** Start INPUT **

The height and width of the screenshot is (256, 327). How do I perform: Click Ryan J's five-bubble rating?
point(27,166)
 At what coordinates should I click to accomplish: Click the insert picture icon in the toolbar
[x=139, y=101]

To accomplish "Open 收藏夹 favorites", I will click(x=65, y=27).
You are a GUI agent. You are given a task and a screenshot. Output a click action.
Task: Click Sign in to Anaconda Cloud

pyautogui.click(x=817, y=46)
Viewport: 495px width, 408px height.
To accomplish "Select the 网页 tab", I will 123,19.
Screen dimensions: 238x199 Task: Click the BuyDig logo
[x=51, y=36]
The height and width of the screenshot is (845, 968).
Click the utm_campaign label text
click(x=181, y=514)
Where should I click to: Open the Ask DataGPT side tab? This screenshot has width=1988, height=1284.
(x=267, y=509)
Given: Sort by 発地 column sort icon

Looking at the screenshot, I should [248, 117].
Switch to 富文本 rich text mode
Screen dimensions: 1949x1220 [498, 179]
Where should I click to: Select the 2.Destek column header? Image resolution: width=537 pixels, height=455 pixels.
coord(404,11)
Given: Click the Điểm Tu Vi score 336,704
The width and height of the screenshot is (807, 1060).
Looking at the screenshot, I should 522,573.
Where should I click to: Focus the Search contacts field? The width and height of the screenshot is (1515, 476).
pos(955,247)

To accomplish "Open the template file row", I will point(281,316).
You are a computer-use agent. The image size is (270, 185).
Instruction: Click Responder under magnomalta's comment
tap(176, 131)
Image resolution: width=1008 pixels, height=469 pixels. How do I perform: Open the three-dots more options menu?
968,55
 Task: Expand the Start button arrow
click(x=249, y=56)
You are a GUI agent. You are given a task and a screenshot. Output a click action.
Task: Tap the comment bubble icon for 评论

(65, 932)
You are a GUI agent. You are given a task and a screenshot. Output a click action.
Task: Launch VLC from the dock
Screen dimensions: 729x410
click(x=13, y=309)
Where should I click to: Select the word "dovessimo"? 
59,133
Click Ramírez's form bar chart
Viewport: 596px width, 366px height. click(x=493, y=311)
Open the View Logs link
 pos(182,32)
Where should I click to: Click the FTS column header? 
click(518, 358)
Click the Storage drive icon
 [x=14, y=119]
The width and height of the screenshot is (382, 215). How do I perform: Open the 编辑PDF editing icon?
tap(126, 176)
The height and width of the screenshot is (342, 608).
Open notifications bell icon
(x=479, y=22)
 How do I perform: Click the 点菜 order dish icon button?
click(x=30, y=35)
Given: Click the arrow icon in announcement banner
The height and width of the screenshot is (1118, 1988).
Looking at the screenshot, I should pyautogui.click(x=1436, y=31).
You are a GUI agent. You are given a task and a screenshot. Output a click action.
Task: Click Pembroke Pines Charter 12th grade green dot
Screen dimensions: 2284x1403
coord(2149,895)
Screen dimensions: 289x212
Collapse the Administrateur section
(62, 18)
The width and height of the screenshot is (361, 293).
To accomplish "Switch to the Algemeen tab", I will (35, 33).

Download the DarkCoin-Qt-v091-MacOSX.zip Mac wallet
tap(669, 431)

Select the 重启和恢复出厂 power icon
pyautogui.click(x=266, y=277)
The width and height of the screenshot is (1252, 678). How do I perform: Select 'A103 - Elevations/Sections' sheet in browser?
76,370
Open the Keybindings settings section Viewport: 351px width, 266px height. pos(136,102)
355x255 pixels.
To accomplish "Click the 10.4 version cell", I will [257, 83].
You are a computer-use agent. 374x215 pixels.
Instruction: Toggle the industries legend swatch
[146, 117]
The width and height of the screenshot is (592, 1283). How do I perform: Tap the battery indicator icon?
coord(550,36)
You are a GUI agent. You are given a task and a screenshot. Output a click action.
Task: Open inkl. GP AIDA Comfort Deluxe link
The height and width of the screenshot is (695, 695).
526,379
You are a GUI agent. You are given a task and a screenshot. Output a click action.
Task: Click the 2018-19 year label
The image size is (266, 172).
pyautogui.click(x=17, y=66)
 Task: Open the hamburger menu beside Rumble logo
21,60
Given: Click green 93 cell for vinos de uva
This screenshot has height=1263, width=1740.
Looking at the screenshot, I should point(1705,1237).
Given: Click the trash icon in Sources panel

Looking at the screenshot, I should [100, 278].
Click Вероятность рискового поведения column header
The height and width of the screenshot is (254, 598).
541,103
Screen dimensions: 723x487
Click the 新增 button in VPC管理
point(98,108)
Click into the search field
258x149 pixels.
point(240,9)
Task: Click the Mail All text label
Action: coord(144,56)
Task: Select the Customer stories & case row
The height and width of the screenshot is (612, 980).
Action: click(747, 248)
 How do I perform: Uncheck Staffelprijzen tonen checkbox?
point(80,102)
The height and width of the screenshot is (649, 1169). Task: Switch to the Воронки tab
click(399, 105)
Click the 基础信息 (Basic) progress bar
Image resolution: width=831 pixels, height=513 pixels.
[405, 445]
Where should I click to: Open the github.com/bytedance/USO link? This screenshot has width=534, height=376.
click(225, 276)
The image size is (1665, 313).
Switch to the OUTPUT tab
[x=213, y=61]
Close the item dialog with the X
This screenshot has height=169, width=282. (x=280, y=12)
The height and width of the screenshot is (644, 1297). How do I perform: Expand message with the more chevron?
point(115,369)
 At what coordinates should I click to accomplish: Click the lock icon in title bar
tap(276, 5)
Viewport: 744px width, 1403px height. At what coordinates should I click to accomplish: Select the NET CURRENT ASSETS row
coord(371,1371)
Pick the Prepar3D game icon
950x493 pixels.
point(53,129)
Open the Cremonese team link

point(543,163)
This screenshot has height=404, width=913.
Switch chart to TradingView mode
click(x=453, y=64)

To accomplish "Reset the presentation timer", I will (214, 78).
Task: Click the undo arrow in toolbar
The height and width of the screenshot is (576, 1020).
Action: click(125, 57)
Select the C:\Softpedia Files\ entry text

** End INPUT **

BRIEF - Edit the rows above by replacing every occurrence of "toolbar" with "tool bar", keeping all other text unchanged.

ANSWER TO THIS EXERCISE -
The height and width of the screenshot is (256, 327). How do I perform: Click Ryan J's five-bubble rating?
point(27,166)
 At what coordinates should I click to accomplish: Click the insert picture icon in the tool bar
[x=139, y=101]

To accomplish "Open 收藏夹 favorites", I will click(x=65, y=27).
You are a GUI agent. You are given a task and a screenshot. Output a click action.
Task: Click Sign in to Anaconda Cloud

pyautogui.click(x=817, y=46)
Viewport: 495px width, 408px height.
To accomplish "Select the 网页 tab", I will 123,19.
Screen dimensions: 238x199 Task: Click the BuyDig logo
[x=51, y=36]
The height and width of the screenshot is (845, 968).
Click the utm_campaign label text
click(x=181, y=514)
Where should I click to: Open the Ask DataGPT side tab? This screenshot has width=1988, height=1284.
(x=267, y=509)
Given: Sort by 発地 column sort icon

Looking at the screenshot, I should [248, 117].
Switch to 富文本 rich text mode
Screen dimensions: 1949x1220 [498, 179]
Where should I click to: Select the 2.Destek column header? Image resolution: width=537 pixels, height=455 pixels.
coord(404,11)
Given: Click the Điểm Tu Vi score 336,704
The width and height of the screenshot is (807, 1060).
Looking at the screenshot, I should 522,573.
Where should I click to: Focus the Search contacts field? The width and height of the screenshot is (1515, 476).
pos(955,247)

To accomplish "Open the template file row", I will point(281,316).
You are a computer-use agent. The image size is (270, 185).
Instruction: Click Responder under magnomalta's comment
tap(176, 131)
Image resolution: width=1008 pixels, height=469 pixels. How do I perform: Open the three-dots more options menu?
968,55
 Task: Expand the Start button arrow
click(x=249, y=56)
You are a GUI agent. You are given a task and a screenshot. Output a click action.
Task: Tap the comment bubble icon for 评论

(65, 932)
You are a GUI agent. You are given a task and a screenshot. Output a click action.
Task: Launch VLC from the dock
Screen dimensions: 729x410
click(x=13, y=309)
Where should I click to: Select the word "dovessimo"? 
59,133
Click Ramírez's form bar chart
Viewport: 596px width, 366px height. click(x=493, y=311)
Open the View Logs link
 pos(182,32)
Where should I click to: Click the FTS column header? 
click(518, 358)
Click the Storage drive icon
 [x=14, y=119]
The width and height of the screenshot is (382, 215). How do I perform: Open the 编辑PDF editing icon?
tap(126, 176)
The height and width of the screenshot is (342, 608).
Open notifications bell icon
(x=479, y=22)
 How do I perform: Click the 点菜 order dish icon button?
click(x=30, y=35)
Given: Click the arrow icon in announcement banner
The height and width of the screenshot is (1118, 1988).
Looking at the screenshot, I should pyautogui.click(x=1436, y=31).
You are a GUI agent. You are given a task and a screenshot. Output a click action.
Task: Click Pembroke Pines Charter 12th grade green dot
Screen dimensions: 2284x1403
coord(2149,895)
Screen dimensions: 289x212
Collapse the Administrateur section
(62, 18)
The width and height of the screenshot is (361, 293).
To accomplish "Switch to the Algemeen tab", I will (35, 33).

Download the DarkCoin-Qt-v091-MacOSX.zip Mac wallet
tap(669, 431)

Select the 重启和恢复出厂 power icon
pyautogui.click(x=266, y=277)
The width and height of the screenshot is (1252, 678). How do I perform: Select 'A103 - Elevations/Sections' sheet in browser?
76,370
Open the Keybindings settings section Viewport: 351px width, 266px height. pos(136,102)
355x255 pixels.
To accomplish "Click the 10.4 version cell", I will [257, 83].
You are a computer-use agent. 374x215 pixels.
Instruction: Toggle the industries legend swatch
[146, 117]
The width and height of the screenshot is (592, 1283). How do I perform: Tap the battery indicator icon?
coord(550,36)
You are a GUI agent. You are given a task and a screenshot. Output a click action.
Task: Open inkl. GP AIDA Comfort Deluxe link
The height and width of the screenshot is (695, 695).
526,379
You are a GUI agent. You are given a task and a screenshot. Output a click action.
Task: Click the 2018-19 year label
The image size is (266, 172).
pyautogui.click(x=17, y=66)
 Task: Open the hamburger menu beside Rumble logo
21,60
Given: Click green 93 cell for vinos de uva
This screenshot has height=1263, width=1740.
Looking at the screenshot, I should point(1705,1237).
Given: Click the trash icon in Sources panel

Looking at the screenshot, I should [100, 278].
Click Вероятность рискового поведения column header
The height and width of the screenshot is (254, 598).
541,103
Screen dimensions: 723x487
Click the 新增 button in VPC管理
point(98,108)
Click into the search field
258x149 pixels.
point(240,9)
Task: Click the Mail All text label
Action: coord(144,56)
Task: Select the Customer stories & case row
The height and width of the screenshot is (612, 980).
Action: click(747, 248)
 How do I perform: Uncheck Staffelprijzen tonen checkbox?
point(80,102)
The height and width of the screenshot is (649, 1169). Task: Switch to the Воронки tab
click(399, 105)
Click the 基础信息 (Basic) progress bar
Image resolution: width=831 pixels, height=513 pixels.
[405, 445]
Where should I click to: Open the github.com/bytedance/USO link? This screenshot has width=534, height=376.
click(225, 276)
The image size is (1665, 313).
Switch to the OUTPUT tab
[x=213, y=61]
Close the item dialog with the X
This screenshot has height=169, width=282. (x=280, y=12)
The height and width of the screenshot is (644, 1297). How do I perform: Expand message with the more chevron?
point(115,369)
 At what coordinates should I click to accomplish: Click the lock icon in title bar
tap(276, 5)
Viewport: 744px width, 1403px height. At what coordinates should I click to accomplish: Select the NET CURRENT ASSETS row
coord(371,1371)
Pick the Prepar3D game icon
950x493 pixels.
point(53,129)
Open the Cremonese team link

point(543,163)
This screenshot has height=404, width=913.
Switch chart to TradingView mode
click(x=453, y=64)

To accomplish "Reset the presentation timer", I will (214, 78).
Task: Click the undo arrow in tool bar
The height and width of the screenshot is (576, 1020).
Action: click(125, 57)
Select the C:\Softpedia Files\ entry text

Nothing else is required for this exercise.